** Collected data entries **

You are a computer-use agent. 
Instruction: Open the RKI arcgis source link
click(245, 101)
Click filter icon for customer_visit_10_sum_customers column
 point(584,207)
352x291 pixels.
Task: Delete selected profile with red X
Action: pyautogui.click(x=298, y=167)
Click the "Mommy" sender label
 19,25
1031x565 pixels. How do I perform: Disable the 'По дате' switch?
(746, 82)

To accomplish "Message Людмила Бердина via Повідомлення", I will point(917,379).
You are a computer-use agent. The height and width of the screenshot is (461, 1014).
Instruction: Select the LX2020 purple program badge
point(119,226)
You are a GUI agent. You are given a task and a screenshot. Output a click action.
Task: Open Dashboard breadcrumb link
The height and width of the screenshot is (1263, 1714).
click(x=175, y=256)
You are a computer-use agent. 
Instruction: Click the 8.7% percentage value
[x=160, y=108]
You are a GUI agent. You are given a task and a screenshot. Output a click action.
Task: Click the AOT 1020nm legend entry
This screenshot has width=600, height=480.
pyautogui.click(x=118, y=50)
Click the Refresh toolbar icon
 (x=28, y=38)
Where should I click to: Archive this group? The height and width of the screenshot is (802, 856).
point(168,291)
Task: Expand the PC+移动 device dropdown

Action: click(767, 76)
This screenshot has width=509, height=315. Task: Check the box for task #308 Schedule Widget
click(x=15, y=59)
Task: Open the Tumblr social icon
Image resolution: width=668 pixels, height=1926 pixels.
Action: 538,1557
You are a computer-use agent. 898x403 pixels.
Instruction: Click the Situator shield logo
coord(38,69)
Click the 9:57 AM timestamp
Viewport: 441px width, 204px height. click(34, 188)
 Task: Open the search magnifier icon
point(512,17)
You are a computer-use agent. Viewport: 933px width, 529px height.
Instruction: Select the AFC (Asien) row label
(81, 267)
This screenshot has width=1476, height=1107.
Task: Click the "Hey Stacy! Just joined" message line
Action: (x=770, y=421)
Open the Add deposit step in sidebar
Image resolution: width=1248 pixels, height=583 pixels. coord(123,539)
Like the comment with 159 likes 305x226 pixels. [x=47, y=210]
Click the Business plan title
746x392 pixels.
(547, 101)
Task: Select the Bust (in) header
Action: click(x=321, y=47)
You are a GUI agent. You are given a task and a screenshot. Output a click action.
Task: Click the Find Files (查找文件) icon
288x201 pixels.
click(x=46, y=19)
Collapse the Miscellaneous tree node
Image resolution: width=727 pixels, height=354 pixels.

** TASK INSTRUCTIONS **
Set down only the lines above that fall between the line holding "This screenshot has width=600, height=480." and the line holding "You are a computer-use agent. Viewport: 933px", inclusive, keeping each exact.

** RESULT OF THE EXERCISE **
This screenshot has width=600, height=480.
pyautogui.click(x=118, y=50)
Click the Refresh toolbar icon
 (x=28, y=38)
Where should I click to: Archive this group? The height and width of the screenshot is (802, 856).
point(168,291)
Task: Expand the PC+移动 device dropdown

Action: click(767, 76)
This screenshot has width=509, height=315. Task: Check the box for task #308 Schedule Widget
click(x=15, y=59)
Task: Open the Tumblr social icon
Image resolution: width=668 pixels, height=1926 pixels.
Action: 538,1557
You are a computer-use agent. 898x403 pixels.
Instruction: Click the Situator shield logo
coord(38,69)
Click the 9:57 AM timestamp
Viewport: 441px width, 204px height. click(34, 188)
 Task: Open the search magnifier icon
point(512,17)
You are a computer-use agent. Viewport: 933px width, 529px height.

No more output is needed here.